A little birthday weep

I want to dedicate this post to my parents.
Somehow it doesn't feel like I can give anything any real importance or depth when I post it here. This blog isn't really a golden pedastal, but it's all I've got. So I guess this is what I do. If I were a famous singer, I would write them a song and sing it in front of millions of people. If I were a famous talk show host I would deliver a special soliloquy to my zillions of viewers. But I'm just Florence, so I will write something small on my blog. Whether I were famous or not, the words would probably be the same, anyway--and even if I want the whole world to know how wonderful my parents are, when it comes down to it, it's probably just fine as long as they know that this is how I feel.
Mom and Dad, I love you both very much. You're both sooo polar; it's interesting how I can love you both so much, or that I wouldn't prefer one of you over the other. Where would I be without Mom's silly way of making me feel warm and cared for? Where would I be without Dad's hugeness, Dad's solid mind that you just sort of...know (wow, that was messy).
I owe you both so much. I owe Mom my fleeting bursts of inspiration and emotion (which you can have back anytime, by the way), and silly sort of easy-going permissiveness that gets me into a lot of trouble, riding my benefit-of-doubt here, there and everywhere. But I also owe her my color, my confidence, my expressiveness, my nature.
Dad, I owe you a lot about me. I don't know how to say a lot of it without sounding like I have a rosy opinion of myself, since a lot of what you gave me is just plain wonderful. Mom gave me a desire to express myself, and you gave me a way to do it. You gave me my curiosity, my hunger for more. You gave me any bit of determination that I have in me; you gave me a desire to be strong no matter what. You trusted me, and taught me how to be deserving of that trust. You made me feel important. You made me feel wonderful.
The most beautiful thing about you is that neither of you are perfect. I think it's only the fact that you were my parents and I had no choice in the matter that made me try to love you as hard as I did. And now you are all the more wonderful to me because of the things that I understand about you, the things that I remember, the things that you forgive, and the things that I forgive. You really are remarkable people--you should hear your sons do publicity about you. It's funny that as we all get old enough to step away from the trees, we see this humungous beautiful forest that we've been blessed to live in for so many years.
I definitely am blessed to live with you guys and be so close to you guys this past year or so. I don't know if you know that I know, but I know. I always know. I read your e-mails. Because I care. (hahahahahahahahaha!!!)
I'm kidding. I don't know much. But I know that, with all the things that you've been struggling to change, and with all the changes that happened automatically, you have been polished and shine even more brilliantly than you ever did. If only everyone that knew you in the past could come and see you now. You've very beautiful people. I will go upstairs and hug you now.

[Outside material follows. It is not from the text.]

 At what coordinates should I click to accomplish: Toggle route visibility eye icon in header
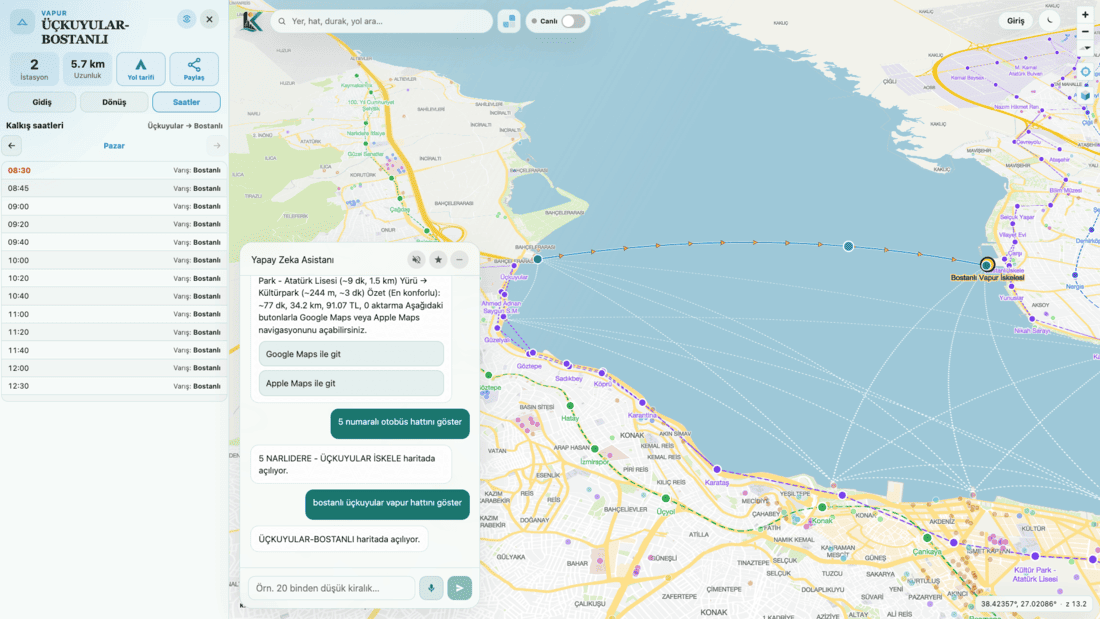(x=187, y=20)
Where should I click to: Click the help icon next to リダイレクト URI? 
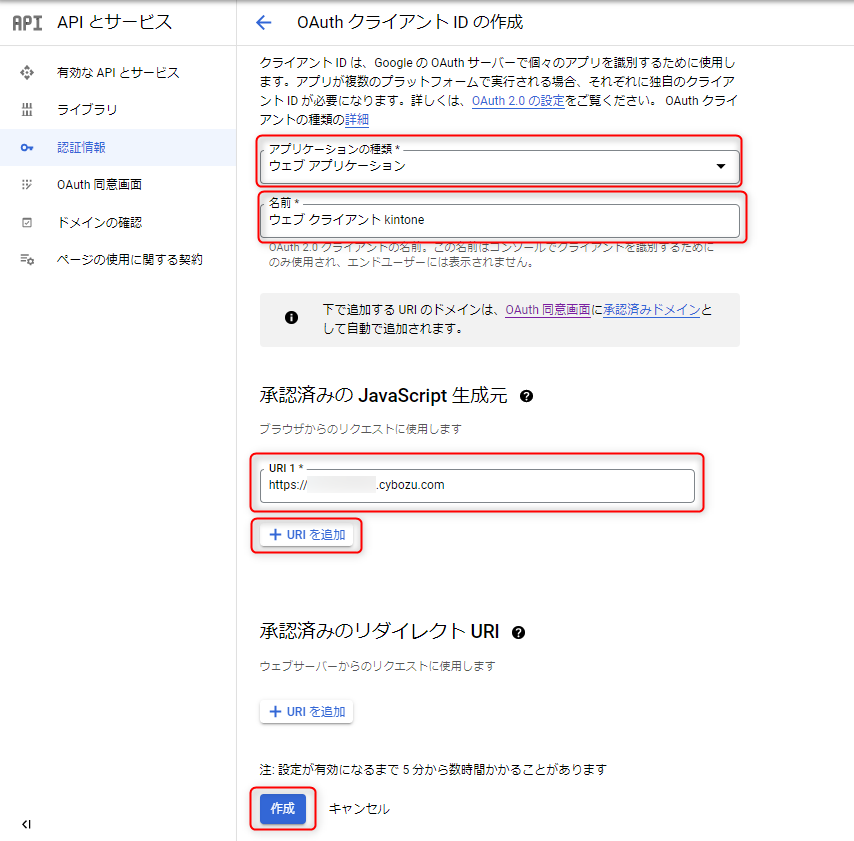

Daddy, Mommy, as overly poetic and dramatic as this may sound, thank you for taking the journey with me. Thank you for being the perfect parents--I can't imagine a more perfect set of guardians and teachers for me.

Happy birthday, you two young folks.

2 comments:

Anonymous Anonymous said...

You might not be famous Florence but your a singer none the less!

9/06/2007 10:13 PM  
Anonymous Anonymous said...

You are a terrific singer, and apperantly a terrific daughter. The only "non-prodigal" daughter, shall we say?